___ Document excerpt

Best ways to time rest periods

Why I’m writing this…

I have been using timed rest periods for all of my workouts since the beginning of 2012 and it has made a huge difference. I’ve noticed most people don’t do any timing in their training. Those that do usually just use the fucking horrible chronograph (count up) function on their watch and eyeball the clock their entire workout (or worse, just look at the analog clock on the gym wall). It’s time to discover more sophisticated timer methods. Break out the manual for your Timex watch or investigate the options in your phone’s timer app! Here are some ideas,


First, here’s a big secret: use timed rest periods to force yourself to rest longer than your intuition tells you to. That’s the best way to use timed rest periods. It should be long enough where you get restless and begin to feel some concern about cooling down. So now, let’s say you’re training something heavy and hard (like heavy deadlifts). Do this:

  • Set your stopwatch to countdown and then repeat mode.
  • Set the time to your rest period + the approximate time it takes you to do your set (3:30 minute rest period + about 1:00 minute to approach the bar, lift, and finish the set = 4:30 minutes.)
  • Hit go and begin your set.

Now you NEVER have to touch or even look at your stopwatch again. You will HEAR it. That’s your cue to start your set. Then you will wait and rest until you hear it again. (btw, 4:30 is what I use for all my deadlift working sets)

______

Exercises to complete:
(A) In the article on timing rest periods, what total time does the writer use for every deadlift working set?
(B) Please pick up the article on timing rest periods right after its last sentence and carry it forward.
The lines after this point have no connection to the article on timing rest periods.

___ Dataset extract

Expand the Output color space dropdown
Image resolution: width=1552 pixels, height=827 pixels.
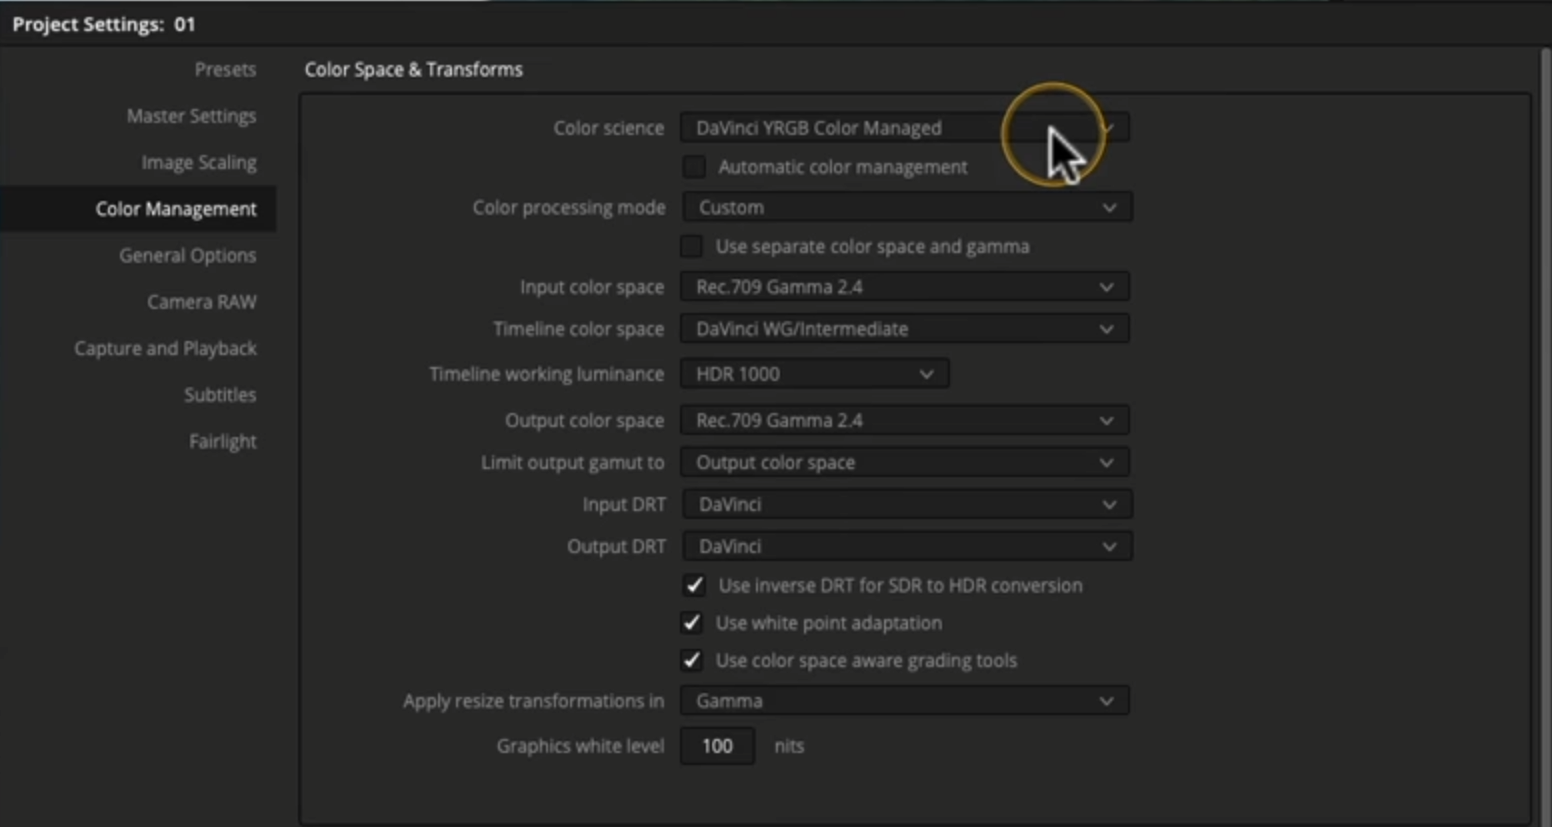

______

Per-task outputs:
(A) 4:30 minutes.

(B)
Imagine you want to hold a support on rings for 30 seconds and then rest 2 minutes exactly between sets.

Jujimufu on the rings.

The simple support for time is one of my bread and butter ring exercises.

  • Set your stopwatch to countdown and then countup mode.
  • Set the time to 45 seconds.
  • Hit go, you now have 15 seconds to get up over the rings and get into the support.
  • The timer will go off and you’ll get down. The stopwatch will be counting up now.
  • While you are resting, wait until the stopwatch counts up to about 1:45 seconds.
  • Reset the timer and begin the cycle again.
  • Voila. Perfect timing.


There are two good ways to use a stop watch while tricking. I covered one way to do it in a previous article. In that article I told you to just trick until you’re winded and force yourself to rest 3 minutes as needed.  Here’s another similar but slightly different way. This method is best used for those days you are tricking by yourself and doing really well!

  • Set your stopwatch to countdown and then countup mode.
  • Set the time to 15 minutes.
  • Trick for 15 minutes off and on, catch your breath throw something else.
  • Film and stop and whenever.
  • You are doing really well! Getting good footage and killing it!
  • After fifteen minutes is up, the timer will go off.
  • Force yourself to rest for at least 5 minutes. Do nothing!
  • Restart the clock for 15 minutes.
  • Throw a couple quick’n’easy warmup tricks first thing after the rest.
  • Now do something HUGE!
  • Repeat this 3 times for the average hour long session.

Why does this work? Simple. When was the last time you forced yourself to rest for 5 minutes during an exciting solo tricking session? Probably never. Try it, you’ll thank me for it I promise.

Time your rest periods!

It’s common to think that timing your rest periods is only used for restricting rest, but that’s for cross fit, circuit training and things like that. For people interested in more strength (and more muscle) or better tricks; for people interested in doing things the Acrobolix way, your timed rest periods will almost always be used to force yourself to rest more than you want to. Set the timer for at least 3 minutes. Don’t you dare start your next set of reps or actions until it chimes!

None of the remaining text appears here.